Dang it. That’s the theme of the book I’m working on. I need to get cracking.

These two statements really sum up my feelings.

With atheists and agnostics outnumbering the faithful (a few believing scientists, like Francis S. Collins, author of “The Language of God: A Scientist Presents Evidence for Belief,” were invited but could not attend), one speaker after another called on their colleagues to be less timid in challenging teachings about nature based only on scripture and belief. “The core of science is not a mathematical model; it is intellectual honesty,” said Sam Harris, a doctoral student in neuroscience and the author of “The End of Faith: Religion, Terror and the Future of Reason” and “Letter to a Christian Nation.”

That was just the kind of accommodating attitude that drove Dr. Dawkins up the wall. “I am utterly fed up with the respect that we—all of us, including the secular among us—are brainwashed into bestowing on religion,” he said. “Children are systematically taught that there is a higher kind of knowledge which comes from faith, which comes from revelation, which comes from scripture, which comes from tradition, and that it is the equal if not the superior of knowledge that comes from real evidence.”

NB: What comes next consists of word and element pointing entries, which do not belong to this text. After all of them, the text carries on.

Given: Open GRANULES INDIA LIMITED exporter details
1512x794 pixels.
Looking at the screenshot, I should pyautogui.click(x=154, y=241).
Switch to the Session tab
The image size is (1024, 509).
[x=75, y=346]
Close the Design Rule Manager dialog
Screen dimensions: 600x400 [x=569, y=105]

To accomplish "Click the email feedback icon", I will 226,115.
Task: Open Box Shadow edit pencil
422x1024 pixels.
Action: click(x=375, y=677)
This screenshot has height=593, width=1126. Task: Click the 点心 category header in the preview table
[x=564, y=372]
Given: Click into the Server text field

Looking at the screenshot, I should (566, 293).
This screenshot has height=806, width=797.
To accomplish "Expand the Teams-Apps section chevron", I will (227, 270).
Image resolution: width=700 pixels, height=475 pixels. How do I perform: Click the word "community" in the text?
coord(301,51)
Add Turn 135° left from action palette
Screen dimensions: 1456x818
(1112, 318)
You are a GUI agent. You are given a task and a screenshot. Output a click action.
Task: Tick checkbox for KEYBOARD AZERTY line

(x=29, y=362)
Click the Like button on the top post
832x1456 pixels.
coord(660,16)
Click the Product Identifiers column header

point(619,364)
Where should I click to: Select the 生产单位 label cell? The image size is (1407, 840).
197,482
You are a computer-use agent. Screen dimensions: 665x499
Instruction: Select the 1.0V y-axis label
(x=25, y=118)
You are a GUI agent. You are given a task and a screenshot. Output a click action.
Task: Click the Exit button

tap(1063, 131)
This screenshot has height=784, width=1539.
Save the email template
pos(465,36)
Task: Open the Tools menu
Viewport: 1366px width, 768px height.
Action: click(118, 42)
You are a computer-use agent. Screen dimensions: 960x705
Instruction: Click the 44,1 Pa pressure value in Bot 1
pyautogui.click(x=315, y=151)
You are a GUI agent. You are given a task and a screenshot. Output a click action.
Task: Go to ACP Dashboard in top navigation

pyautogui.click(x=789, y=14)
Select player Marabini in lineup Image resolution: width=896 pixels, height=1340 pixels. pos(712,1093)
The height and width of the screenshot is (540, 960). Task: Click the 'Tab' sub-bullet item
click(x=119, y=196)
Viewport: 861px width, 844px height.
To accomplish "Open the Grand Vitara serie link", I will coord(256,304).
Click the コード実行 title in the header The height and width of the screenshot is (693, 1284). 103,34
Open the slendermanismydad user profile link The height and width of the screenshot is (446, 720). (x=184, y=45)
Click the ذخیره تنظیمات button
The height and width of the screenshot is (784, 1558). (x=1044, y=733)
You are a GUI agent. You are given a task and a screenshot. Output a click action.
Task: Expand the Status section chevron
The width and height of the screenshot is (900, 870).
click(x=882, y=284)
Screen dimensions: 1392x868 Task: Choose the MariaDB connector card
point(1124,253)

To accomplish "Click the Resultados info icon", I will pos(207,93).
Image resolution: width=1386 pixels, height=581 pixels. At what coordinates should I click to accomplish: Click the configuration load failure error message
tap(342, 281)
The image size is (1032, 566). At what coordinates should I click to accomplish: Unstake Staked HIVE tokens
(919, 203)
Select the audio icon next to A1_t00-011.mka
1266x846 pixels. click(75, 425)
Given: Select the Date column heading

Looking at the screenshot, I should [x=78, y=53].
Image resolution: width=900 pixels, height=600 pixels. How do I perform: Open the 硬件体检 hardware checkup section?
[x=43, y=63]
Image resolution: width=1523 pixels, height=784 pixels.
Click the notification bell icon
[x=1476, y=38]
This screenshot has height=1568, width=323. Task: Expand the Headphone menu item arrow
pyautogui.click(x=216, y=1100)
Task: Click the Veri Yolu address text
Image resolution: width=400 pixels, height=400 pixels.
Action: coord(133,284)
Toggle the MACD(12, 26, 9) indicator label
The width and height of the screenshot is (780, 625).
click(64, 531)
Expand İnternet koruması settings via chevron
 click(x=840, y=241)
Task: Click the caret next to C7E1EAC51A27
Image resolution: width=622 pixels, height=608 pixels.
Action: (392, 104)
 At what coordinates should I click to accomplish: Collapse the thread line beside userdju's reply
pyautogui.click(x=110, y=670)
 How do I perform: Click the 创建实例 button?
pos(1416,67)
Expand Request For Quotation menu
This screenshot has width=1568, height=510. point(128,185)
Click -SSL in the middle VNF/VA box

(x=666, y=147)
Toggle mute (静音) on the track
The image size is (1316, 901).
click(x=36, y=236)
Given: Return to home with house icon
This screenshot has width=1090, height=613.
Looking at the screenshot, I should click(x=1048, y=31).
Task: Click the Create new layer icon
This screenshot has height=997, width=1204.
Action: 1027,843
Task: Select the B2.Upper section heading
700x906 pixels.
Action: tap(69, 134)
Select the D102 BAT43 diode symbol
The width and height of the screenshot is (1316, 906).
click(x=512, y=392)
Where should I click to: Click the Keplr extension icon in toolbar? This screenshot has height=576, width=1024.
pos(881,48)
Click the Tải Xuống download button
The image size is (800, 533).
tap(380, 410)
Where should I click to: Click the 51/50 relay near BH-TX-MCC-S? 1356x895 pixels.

I’m sure there will be another volley of comments here that bandy about the terms “proof” and “disproof”, but that isn’t what this is about: it’s about a consistent pattern of unearned respect offered the failed paradigm of religion, and the need for scientists and citizens to honestly face up to the fact that there are no grounds for accepting the myths of your culture’s favorite myths, other than the constant dunning bombardment of religious propaganda on developing minds.

There’s another meeting in November 2007. I’m glad to hear the discussion isn’t going to stop, and that the godless are getting more and more active.

In which I am a prophet

Five days ago, I wrote about a creationist letter that was published in Nature. At that time, there was a discussion going on in email with the gang at the Panda’s Thumb, and someone said we ought to get a pool going on how long it would take before the Intelligent Design creationists would use this to argue that their case was being seriously discussed in the pages of a major scientific journal. Four months was suggested; I said one week.

I should have put some money down on that.

It turns out one of the PhD alumni in biology from Moran’s school (University of Toronto), a respected scientist and pro-ID creationist recently had his letter published in the prestigious scientific journal Nature. This is news in itself that creationists and ID proponents are getting airtime now in scientific journals

That was the unctuous clown, Sal Cordova, of course. It was four days before they were trumpeting this crank letter as a triumph for Intelligent Design creationism.